** START **
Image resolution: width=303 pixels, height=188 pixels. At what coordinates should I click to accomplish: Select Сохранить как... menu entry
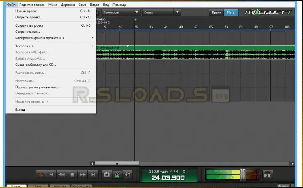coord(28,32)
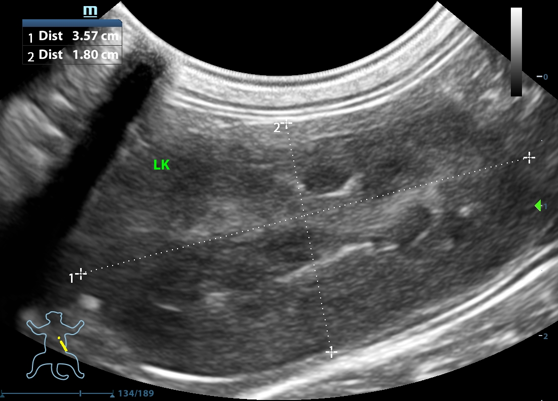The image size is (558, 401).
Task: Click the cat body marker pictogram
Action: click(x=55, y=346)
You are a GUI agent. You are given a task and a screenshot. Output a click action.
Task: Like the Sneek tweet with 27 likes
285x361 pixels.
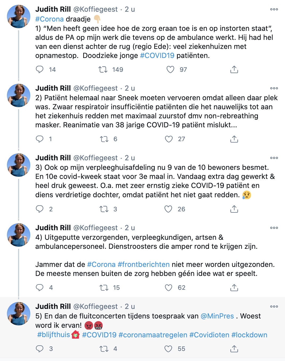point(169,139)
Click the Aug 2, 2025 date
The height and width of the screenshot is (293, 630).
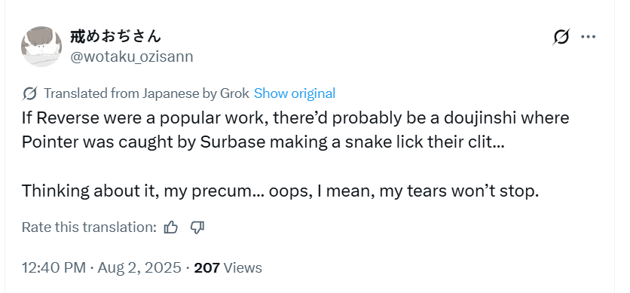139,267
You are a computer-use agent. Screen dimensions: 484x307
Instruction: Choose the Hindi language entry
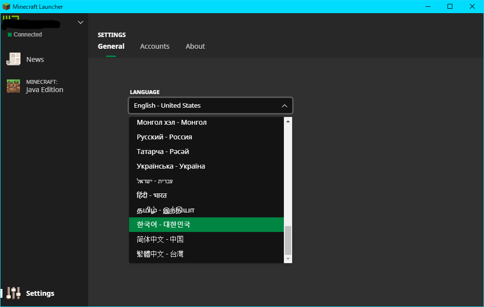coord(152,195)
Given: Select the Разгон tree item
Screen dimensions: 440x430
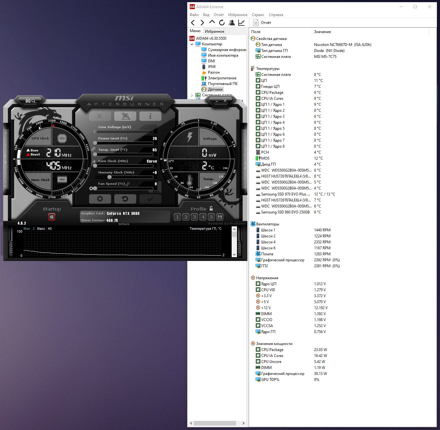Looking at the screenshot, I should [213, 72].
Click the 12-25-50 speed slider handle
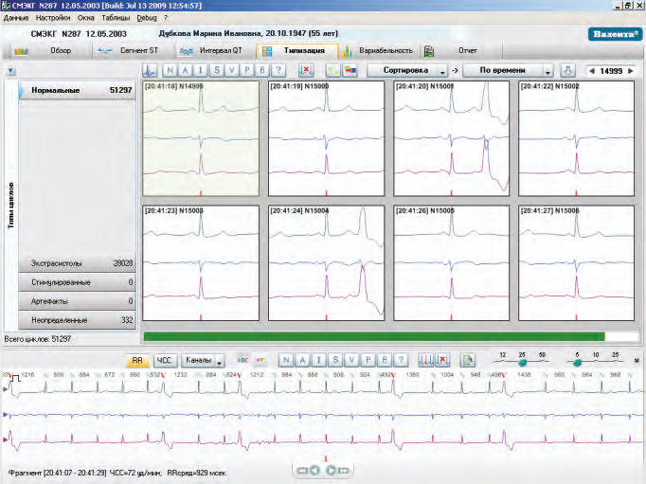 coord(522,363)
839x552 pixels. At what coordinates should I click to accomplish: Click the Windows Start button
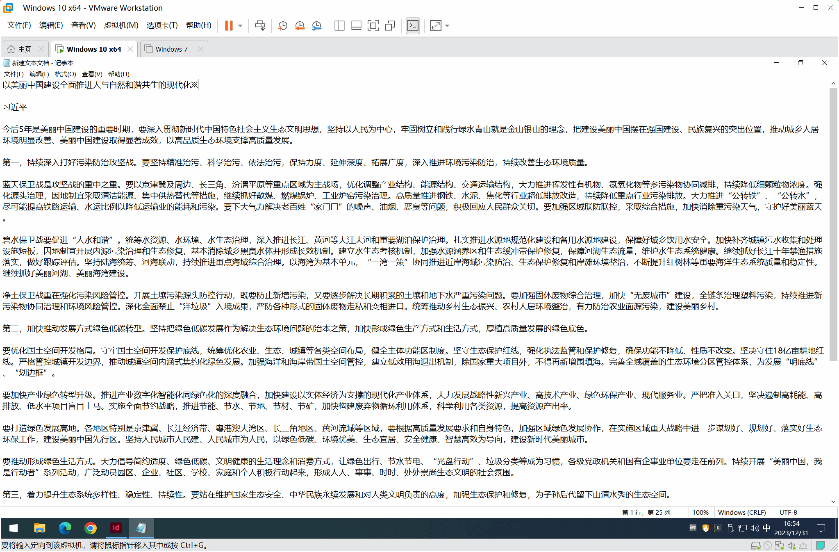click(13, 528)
** END **
Brief: Reproduce all of the items above with the phrase "Screen dimensions" renamed to "Display size" and nothing else changed. Omit the pictures from your answer.

Result:
Image resolution: width=303 pixels, height=188 pixels. At what coordinates should I click to accomplish: Select Сохранить как... menu entry
coord(28,32)
The image size is (558, 401).
Task: Click the cat body marker pictogram
Action: click(x=55, y=346)
You are a GUI agent. You are given a task and a screenshot. Output a click action.
Task: Like the Sneek tweet with 27 likes
285x361 pixels.
point(169,139)
Click the Aug 2, 2025 date
The height and width of the screenshot is (293, 630).
139,267
You are a computer-use agent. Display size: 484x307
Instruction: Choose the Hindi language entry
coord(152,195)
Given: Select the Разгон tree item
Display size: 440x430
Looking at the screenshot, I should [213, 72].
Click the 12-25-50 speed slider handle
 coord(522,363)
839x552 pixels. At what coordinates should I click to accomplish: Click the Windows Start button
click(13, 528)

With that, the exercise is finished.